Friday, August 9, 2013

Watch Me Move - Little Nemo (1911)



There had been earlier forays into animation, James Stuart Blackton's chalk-drawn Humorous Phases of Funny Faces (1906) or Emile Cohl's Fantasmagorie (1908) before Winsor McCay got in on the act. By 1911 McCay was the most famous cartoonist in America, creator of two hugely popular comic strips, Dream of a Rarebit Fiend and Little Nemo in Slumberland when, apparently inspired by his son's flip books, he decided movement was the logical next step. He hooked up with Blackton at Vitagraph Studios and they set about constructing a film around this process.
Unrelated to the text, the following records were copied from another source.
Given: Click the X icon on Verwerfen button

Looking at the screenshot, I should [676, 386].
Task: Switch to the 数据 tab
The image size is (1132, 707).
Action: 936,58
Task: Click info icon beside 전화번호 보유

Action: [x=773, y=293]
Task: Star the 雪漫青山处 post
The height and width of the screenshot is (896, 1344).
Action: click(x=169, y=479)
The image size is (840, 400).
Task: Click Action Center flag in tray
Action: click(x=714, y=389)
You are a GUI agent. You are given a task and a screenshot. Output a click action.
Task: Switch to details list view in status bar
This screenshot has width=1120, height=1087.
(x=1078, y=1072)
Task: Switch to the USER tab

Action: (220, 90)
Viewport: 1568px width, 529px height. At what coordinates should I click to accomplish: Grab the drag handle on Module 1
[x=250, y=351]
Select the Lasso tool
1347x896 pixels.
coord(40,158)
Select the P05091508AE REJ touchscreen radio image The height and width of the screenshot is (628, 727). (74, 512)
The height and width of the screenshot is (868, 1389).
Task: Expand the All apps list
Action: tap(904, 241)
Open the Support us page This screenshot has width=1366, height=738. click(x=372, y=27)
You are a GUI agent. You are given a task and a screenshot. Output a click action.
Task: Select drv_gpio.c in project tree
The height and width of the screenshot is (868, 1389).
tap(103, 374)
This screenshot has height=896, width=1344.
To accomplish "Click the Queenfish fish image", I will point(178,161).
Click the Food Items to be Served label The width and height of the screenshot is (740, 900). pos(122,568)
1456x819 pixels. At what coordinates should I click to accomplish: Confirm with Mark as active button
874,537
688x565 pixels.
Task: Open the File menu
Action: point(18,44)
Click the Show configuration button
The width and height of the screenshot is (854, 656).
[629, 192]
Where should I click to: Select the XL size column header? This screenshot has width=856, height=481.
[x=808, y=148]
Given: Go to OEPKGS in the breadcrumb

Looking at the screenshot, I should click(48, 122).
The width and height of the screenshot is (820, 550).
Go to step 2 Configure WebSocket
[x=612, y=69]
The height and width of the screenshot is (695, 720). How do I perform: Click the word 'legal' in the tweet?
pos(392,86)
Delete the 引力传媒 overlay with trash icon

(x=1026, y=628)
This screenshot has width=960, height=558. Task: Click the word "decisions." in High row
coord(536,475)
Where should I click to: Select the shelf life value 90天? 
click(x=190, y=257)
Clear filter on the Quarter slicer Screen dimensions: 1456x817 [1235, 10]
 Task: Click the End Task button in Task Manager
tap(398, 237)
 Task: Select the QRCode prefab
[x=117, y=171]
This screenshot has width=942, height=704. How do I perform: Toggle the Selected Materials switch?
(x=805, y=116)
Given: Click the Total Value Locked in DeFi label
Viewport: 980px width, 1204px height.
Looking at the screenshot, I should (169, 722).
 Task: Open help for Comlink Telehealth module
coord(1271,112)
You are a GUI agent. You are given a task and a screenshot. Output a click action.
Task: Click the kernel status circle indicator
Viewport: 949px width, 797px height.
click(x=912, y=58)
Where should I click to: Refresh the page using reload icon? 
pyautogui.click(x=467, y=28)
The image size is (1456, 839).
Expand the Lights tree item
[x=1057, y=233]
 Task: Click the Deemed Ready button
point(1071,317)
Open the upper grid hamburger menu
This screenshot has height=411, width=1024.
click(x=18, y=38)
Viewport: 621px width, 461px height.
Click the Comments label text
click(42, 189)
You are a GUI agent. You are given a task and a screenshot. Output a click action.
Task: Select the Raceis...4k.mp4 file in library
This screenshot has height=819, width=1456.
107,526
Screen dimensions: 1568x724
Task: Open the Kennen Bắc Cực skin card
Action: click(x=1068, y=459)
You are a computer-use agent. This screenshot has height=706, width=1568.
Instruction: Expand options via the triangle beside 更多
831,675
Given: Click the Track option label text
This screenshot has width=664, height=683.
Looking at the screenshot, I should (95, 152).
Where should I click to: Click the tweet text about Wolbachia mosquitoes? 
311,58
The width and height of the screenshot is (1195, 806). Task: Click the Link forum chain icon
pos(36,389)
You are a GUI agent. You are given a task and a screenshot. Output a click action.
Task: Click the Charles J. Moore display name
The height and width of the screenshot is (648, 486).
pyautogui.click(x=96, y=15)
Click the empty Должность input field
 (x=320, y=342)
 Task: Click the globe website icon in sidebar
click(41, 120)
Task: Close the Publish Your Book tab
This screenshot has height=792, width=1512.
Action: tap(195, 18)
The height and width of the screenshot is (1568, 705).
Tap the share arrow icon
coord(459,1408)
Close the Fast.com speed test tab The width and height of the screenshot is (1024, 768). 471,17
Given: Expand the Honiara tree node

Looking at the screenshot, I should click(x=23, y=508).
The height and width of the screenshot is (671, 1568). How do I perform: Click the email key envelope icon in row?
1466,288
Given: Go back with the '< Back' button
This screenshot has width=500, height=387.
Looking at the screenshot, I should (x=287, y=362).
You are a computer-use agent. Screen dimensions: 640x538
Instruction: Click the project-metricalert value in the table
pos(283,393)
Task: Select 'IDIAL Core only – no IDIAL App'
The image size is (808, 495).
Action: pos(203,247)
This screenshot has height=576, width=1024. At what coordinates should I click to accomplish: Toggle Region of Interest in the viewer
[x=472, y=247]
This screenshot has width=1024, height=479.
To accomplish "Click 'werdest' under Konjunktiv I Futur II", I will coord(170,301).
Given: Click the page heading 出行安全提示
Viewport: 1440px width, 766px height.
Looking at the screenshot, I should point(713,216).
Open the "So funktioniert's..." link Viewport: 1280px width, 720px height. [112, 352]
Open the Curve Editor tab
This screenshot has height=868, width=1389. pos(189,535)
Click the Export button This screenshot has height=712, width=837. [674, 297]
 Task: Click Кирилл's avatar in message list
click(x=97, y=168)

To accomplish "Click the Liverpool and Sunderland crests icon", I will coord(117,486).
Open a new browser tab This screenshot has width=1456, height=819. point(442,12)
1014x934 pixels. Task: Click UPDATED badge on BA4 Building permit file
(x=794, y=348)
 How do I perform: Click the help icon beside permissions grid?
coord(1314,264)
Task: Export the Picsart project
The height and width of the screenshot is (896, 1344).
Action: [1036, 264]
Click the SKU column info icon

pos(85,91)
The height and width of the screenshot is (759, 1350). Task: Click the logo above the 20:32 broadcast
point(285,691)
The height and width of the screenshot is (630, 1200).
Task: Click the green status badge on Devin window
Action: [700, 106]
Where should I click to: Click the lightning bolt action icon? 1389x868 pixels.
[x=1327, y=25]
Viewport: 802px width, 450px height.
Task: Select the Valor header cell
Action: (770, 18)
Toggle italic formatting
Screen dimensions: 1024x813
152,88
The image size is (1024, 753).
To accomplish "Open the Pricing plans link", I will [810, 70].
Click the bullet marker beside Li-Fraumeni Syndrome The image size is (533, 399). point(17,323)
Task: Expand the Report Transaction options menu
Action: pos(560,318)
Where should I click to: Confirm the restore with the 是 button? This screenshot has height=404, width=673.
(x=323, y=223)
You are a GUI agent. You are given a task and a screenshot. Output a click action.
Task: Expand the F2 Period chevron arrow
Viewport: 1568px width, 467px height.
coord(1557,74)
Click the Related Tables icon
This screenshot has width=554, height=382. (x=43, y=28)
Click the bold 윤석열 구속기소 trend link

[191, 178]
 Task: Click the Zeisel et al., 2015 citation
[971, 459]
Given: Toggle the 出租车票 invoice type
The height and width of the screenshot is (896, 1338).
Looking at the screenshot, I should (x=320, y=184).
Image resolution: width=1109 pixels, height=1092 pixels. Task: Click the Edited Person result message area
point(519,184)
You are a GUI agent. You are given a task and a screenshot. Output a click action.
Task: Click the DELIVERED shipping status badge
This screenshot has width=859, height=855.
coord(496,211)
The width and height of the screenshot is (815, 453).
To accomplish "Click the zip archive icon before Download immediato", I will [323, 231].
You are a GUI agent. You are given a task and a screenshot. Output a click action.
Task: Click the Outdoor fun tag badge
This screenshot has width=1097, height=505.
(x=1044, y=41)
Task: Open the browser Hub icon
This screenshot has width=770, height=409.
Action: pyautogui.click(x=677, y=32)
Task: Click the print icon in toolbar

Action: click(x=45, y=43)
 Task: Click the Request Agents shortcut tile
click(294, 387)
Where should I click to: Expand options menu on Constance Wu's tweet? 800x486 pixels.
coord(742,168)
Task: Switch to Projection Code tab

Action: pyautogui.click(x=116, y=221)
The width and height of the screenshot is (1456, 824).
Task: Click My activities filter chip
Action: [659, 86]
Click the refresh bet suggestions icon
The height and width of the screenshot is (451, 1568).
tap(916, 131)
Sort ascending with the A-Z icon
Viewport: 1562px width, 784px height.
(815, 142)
Winsor McCay, the Famous Cartoonist of the N.Y. Herald and his Moving Comics, as it was called (usually referred to now as Little Nemo) begins with live-action sequences in some kind of club where McCay showcases his quick drawing skills (he was famous from a young age for this) to his artist buddies. He makes a wager that, in just one month, he can create the four thousand drawings required to make these comic characters move. They laugh good-naturedly at this madness. (Note that Cohl used 700 drawings over a four to five month period to make Fantasmagorie). Next we see him hard at work surrounded by cartoon-like props, comically large containers for paper and ink. Finally he's finished. A projector is set up in the club and we see the three famous characters from the strip - Little Nemo, Flip and The Imp - come to life, forming magically out of thin air. What follows is a moment of freedom, liberation. They contort, fight, expand like fair ground mirrors, draw other characters (that's McCay animating a character speed drawing another character) until finally Nemo rides off in the jaws of a dragon with a princess. These are not just chalk drawings but finely-rendered characters, in colour, moving through space with anarchic glee. It's the true birth of animation. Although McCay would go on to more ambitious projects like Gertie the Dinosaur, these two minutes of plotless transformation retain the magic of first moments, the breakthrough wonder of discovery.